##### Records to process #####

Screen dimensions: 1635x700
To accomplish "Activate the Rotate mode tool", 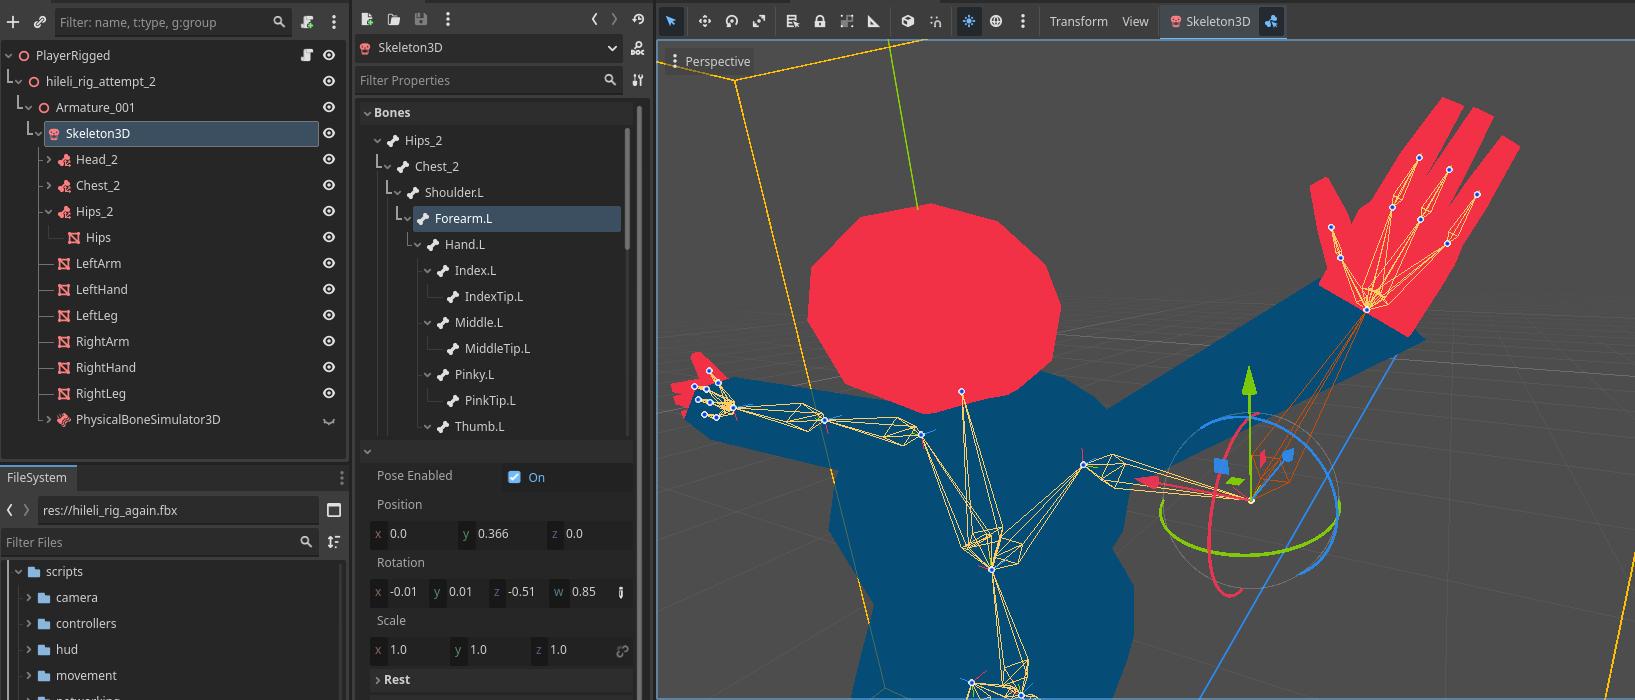I will pos(732,21).
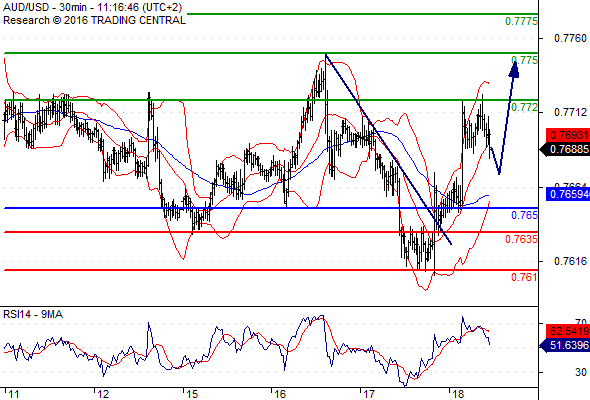Screen dimensions: 590x400
Task: Select the dark blue descending trendline
Action: [388, 149]
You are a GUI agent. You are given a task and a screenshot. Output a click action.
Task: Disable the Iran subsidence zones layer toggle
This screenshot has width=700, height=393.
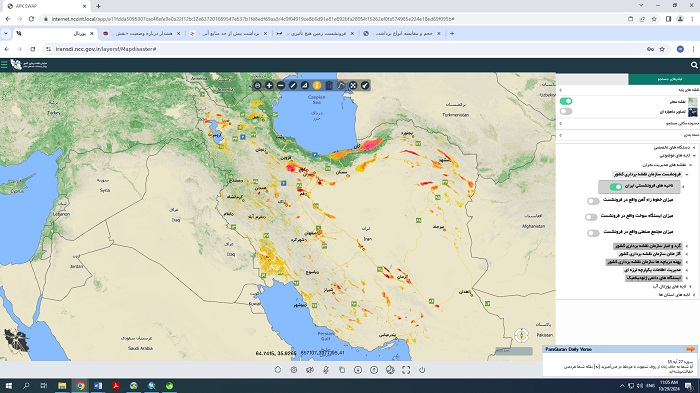[616, 187]
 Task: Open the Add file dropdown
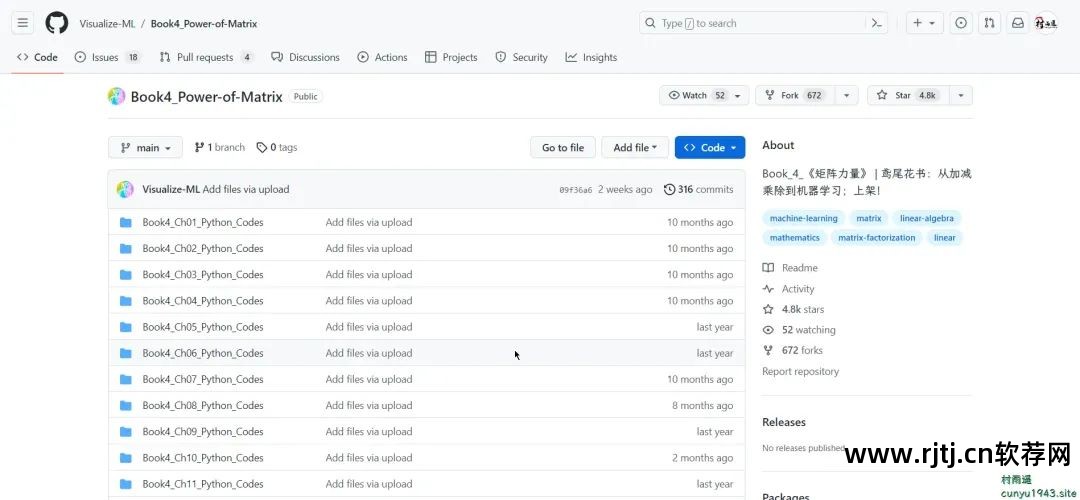point(635,148)
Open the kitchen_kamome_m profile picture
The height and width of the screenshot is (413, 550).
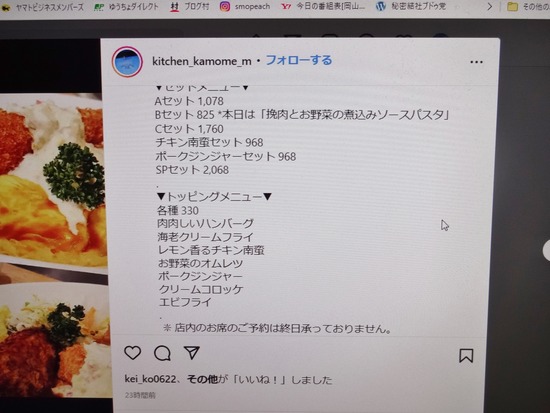point(127,62)
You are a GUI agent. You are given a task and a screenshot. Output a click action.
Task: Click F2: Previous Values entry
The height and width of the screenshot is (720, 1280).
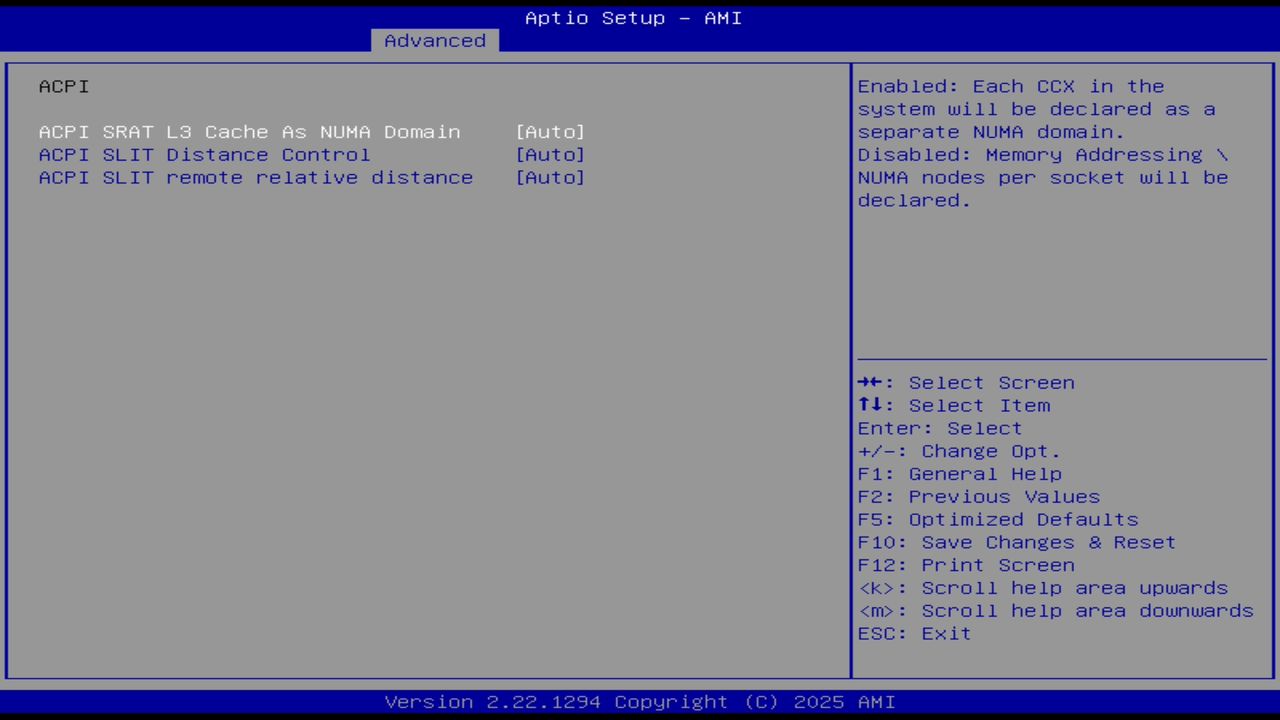(978, 496)
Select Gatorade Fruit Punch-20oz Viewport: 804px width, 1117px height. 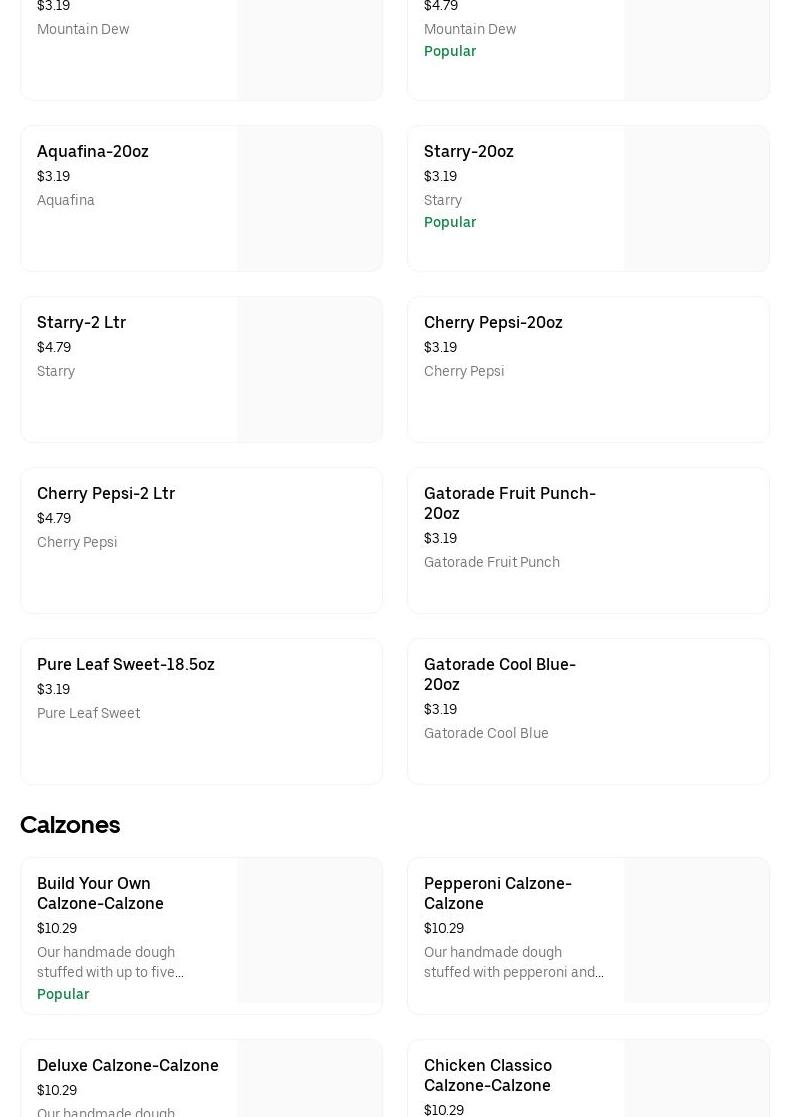coord(509,503)
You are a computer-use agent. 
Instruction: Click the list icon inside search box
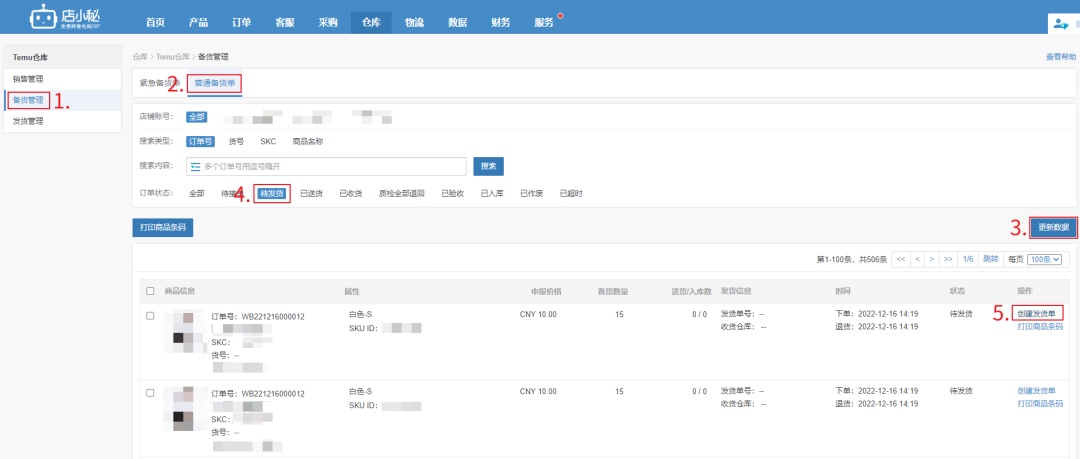(x=195, y=166)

#####

Transcribe, word for word, the line holding "You are a computer-use agent." and all lines after it in the entries above, ending with the last. Only those lines; no pictures.

*Solution:*
You are a computer-use agent. 
Instruction: Click the list icon inside search box
(x=195, y=166)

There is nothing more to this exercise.